時間のゆとりがあったら、できるだけ歩いてみることだ。
いろいろのことを教えられる。

5.
金というものはもうけるのはそんなに難しくない。
しかし使うのがむずかしい。それだけは忘れぬように。

6.
私はおまえを思うように勉強させてやることができない。
だからおまえには何も注文しない。すきなようにやってくれ。
しかし体は大切にせよ。30歳まではおまえを勘当したつもりでいる。
しかし30過ぎたら親のあることを思い出せ。

7.
ただし病気になったり、自分で解決のつかないようなことがあったら、郷里へ戻ってこい。
親はいつでも待っている。

8.
これからさきは子が親に孝行する時代ではない。
親が子に孝行する時代だ。そうしないと世の中はよくならぬ。

9.
自分でよいと思ったことはやってみよ。
それで失敗したからといって、親は責めはしない。

10.
人の見のこしたものを見るようにせよ。
その中にいつも大事なものがあるはずだ。
あせることはない。

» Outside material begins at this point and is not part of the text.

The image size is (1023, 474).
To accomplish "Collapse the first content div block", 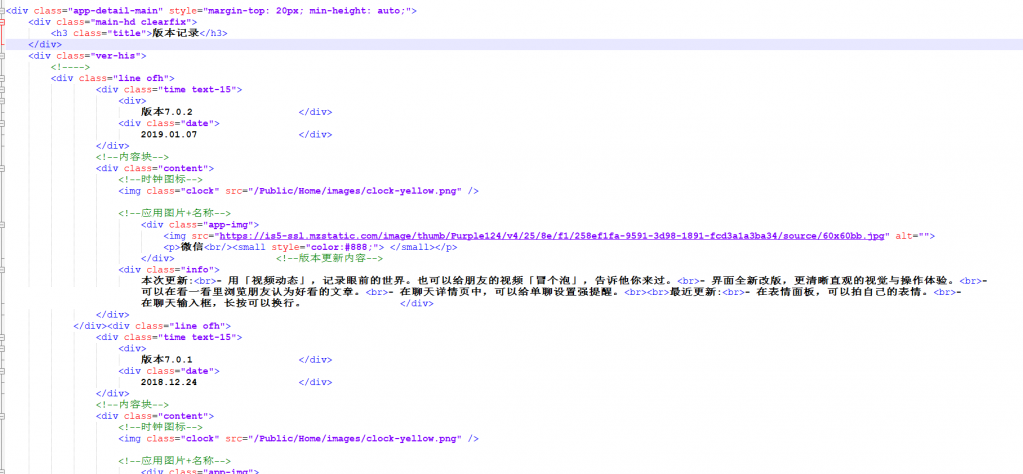I will click(4, 168).
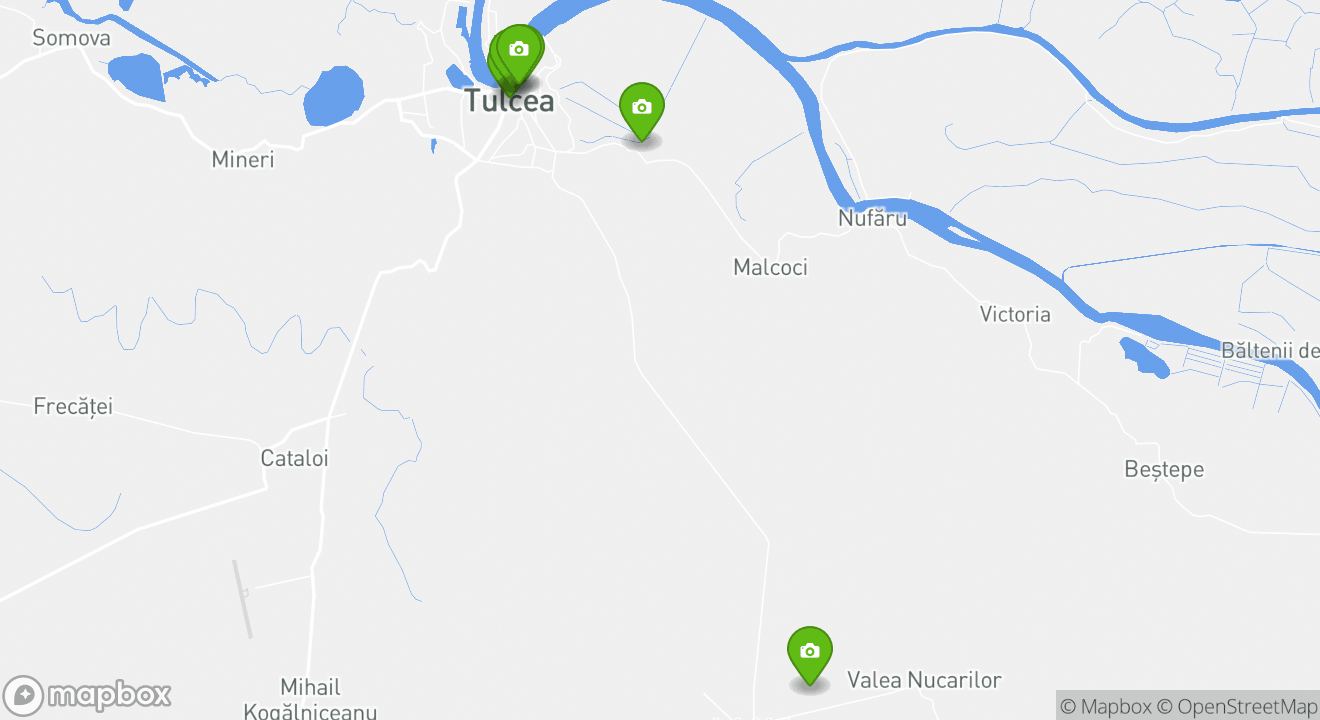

自分のえらんだ道をしっかり歩いていくことだ。

**** **** ****

島を出て働き、見聞を広めなさい。
そんな気風が氏の故郷にはあったのだそうです。

15歳だった少年は、のちに民俗学に進み、
戦前から高度成長期にかけて
日本の津々浦々を訪ね歩いては(泊まった民家は1200軒以上とも!)
「忘れられた日本人」を記録していくことになります。


初めて訪ねた壱岐・対馬。
イカも美味しかったし、温泉も気持ちよかったですが、
それ以上に嬉しかったのは、「旅の十か条」を見つけたこと。

そして、そのメモ書きをずっと胸に携えて
生涯を歩きつづけた魅力的な人物に出会えたことでした。


*写真は壱岐のイルカタクシーと「猿岩」です。